Stored data

※ ※ ※

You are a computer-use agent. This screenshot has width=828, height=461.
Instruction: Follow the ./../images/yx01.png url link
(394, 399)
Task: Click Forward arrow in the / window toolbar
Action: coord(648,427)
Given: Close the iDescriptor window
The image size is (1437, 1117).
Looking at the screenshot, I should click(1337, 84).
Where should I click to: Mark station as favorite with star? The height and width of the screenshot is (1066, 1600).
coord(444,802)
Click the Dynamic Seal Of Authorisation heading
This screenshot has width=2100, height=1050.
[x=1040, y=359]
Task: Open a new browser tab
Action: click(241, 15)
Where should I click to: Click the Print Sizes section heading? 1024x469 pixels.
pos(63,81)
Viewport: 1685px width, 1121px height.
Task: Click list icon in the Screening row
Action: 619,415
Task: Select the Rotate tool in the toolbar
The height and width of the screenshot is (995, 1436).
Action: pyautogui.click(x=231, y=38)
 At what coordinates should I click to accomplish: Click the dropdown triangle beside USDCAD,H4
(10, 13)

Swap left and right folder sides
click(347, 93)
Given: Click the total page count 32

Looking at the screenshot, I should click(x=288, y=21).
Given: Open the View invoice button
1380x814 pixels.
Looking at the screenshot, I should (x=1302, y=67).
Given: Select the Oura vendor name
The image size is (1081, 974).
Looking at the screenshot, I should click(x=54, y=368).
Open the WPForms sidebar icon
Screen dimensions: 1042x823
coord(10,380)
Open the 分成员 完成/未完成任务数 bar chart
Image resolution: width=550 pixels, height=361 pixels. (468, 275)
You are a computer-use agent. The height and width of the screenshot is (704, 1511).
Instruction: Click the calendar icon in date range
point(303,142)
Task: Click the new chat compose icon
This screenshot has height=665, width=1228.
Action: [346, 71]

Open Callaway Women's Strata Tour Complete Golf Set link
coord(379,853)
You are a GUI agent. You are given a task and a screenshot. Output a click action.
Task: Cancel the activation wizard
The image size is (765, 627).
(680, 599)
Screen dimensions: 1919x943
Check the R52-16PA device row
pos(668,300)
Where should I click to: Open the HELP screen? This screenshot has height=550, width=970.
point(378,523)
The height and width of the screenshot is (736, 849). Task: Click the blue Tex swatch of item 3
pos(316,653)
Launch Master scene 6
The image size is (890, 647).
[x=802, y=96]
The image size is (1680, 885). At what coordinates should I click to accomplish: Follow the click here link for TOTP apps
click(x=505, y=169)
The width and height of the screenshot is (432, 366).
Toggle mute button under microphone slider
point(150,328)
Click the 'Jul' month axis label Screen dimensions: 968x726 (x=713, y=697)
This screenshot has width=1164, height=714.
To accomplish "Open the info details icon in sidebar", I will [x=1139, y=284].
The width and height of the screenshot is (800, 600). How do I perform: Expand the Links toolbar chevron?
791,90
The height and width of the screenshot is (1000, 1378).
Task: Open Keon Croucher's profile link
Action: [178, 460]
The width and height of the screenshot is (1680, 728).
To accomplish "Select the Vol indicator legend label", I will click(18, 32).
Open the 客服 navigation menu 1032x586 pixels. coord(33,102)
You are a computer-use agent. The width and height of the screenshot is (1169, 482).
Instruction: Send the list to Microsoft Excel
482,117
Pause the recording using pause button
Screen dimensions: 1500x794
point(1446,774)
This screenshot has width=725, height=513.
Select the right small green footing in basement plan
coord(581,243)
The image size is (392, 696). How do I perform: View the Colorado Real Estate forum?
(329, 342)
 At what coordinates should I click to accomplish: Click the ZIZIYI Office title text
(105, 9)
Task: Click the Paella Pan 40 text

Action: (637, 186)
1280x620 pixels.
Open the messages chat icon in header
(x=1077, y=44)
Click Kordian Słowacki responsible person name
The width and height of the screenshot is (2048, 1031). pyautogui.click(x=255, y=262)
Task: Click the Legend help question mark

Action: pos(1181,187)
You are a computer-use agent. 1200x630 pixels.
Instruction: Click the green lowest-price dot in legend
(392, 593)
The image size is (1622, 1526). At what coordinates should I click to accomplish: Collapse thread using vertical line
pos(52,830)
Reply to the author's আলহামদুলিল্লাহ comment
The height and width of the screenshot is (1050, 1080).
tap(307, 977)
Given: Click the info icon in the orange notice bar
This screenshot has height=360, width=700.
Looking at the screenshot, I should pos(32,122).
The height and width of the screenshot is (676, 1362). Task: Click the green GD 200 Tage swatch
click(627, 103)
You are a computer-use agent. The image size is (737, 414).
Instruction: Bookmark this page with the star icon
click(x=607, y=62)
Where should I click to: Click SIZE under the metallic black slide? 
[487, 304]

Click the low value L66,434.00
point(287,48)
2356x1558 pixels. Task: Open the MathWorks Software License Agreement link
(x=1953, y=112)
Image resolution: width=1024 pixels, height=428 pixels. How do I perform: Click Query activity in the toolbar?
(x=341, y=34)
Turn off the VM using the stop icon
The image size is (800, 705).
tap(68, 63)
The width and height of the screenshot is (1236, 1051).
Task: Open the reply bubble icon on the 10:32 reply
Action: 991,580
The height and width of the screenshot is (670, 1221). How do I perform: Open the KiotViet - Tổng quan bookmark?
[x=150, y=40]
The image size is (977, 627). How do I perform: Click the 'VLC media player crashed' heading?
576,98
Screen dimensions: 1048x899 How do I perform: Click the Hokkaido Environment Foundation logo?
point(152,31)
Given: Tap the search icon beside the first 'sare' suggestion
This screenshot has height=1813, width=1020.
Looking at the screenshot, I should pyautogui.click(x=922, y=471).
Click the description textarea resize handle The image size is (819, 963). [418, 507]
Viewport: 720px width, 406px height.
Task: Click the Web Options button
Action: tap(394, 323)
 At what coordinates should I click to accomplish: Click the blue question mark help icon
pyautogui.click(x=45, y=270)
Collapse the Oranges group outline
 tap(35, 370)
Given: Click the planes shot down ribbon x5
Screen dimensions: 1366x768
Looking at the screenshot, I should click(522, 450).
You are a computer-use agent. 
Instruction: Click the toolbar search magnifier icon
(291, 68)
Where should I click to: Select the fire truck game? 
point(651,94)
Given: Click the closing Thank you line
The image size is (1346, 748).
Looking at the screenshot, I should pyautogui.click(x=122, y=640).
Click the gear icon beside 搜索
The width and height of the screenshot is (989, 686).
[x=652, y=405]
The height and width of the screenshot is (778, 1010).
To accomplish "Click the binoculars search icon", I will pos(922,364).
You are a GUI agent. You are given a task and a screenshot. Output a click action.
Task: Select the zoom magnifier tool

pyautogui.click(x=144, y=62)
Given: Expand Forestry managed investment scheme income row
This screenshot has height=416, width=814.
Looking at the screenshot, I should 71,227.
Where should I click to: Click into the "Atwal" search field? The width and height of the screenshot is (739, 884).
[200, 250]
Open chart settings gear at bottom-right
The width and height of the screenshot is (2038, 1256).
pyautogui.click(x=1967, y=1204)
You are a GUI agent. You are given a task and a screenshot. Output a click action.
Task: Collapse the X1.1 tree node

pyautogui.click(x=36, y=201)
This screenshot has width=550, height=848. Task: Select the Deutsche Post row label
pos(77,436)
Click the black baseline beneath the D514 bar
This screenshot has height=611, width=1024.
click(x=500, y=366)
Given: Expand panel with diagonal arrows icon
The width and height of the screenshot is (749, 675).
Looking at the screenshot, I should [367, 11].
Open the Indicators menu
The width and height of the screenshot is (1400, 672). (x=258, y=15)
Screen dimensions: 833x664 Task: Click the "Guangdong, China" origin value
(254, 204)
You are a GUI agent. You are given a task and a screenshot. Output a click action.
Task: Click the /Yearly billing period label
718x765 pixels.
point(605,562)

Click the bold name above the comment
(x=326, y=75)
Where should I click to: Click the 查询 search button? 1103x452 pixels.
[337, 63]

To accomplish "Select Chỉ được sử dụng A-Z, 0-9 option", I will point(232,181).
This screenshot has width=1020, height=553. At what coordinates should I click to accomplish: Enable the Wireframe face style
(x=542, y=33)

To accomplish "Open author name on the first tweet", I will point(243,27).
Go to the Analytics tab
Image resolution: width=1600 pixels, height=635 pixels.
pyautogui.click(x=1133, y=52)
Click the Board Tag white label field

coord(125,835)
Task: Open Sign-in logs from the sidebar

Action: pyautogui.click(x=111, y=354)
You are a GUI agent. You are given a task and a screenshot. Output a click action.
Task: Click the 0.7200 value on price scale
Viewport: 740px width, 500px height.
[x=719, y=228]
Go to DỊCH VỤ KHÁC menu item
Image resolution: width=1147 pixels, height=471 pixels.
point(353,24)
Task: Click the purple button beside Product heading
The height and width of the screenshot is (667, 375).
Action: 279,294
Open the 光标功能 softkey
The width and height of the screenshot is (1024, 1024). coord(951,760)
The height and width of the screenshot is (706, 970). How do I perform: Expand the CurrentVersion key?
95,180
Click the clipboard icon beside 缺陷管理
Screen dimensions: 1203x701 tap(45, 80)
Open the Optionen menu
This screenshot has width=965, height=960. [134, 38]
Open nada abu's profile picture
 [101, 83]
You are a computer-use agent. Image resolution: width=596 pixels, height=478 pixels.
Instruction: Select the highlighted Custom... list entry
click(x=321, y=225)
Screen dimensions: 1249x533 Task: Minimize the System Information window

※ ※ ※

> Assigned task: Above are the records; print exactly the lines from the line with "Where should I click to: Click the 查询" to the line with "Go to DỊCH VỤ KHÁC menu item", including both, and nothing else.

> Solution to this task:
Where should I click to: Click the 查询 search button? 1103x452 pixels.
[337, 63]

To accomplish "Select Chỉ được sử dụng A-Z, 0-9 option", I will point(232,181).
This screenshot has width=1020, height=553. At what coordinates should I click to accomplish: Enable the Wireframe face style
(x=542, y=33)

To accomplish "Open author name on the first tweet", I will point(243,27).
Go to the Analytics tab
Image resolution: width=1600 pixels, height=635 pixels.
pyautogui.click(x=1133, y=52)
Click the Board Tag white label field

coord(125,835)
Task: Open Sign-in logs from the sidebar

Action: pyautogui.click(x=111, y=354)
You are a GUI agent. You are given a task and a screenshot. Output a click action.
Task: Click the 0.7200 value on price scale
Viewport: 740px width, 500px height.
[x=719, y=228]
Go to DỊCH VỤ KHÁC menu item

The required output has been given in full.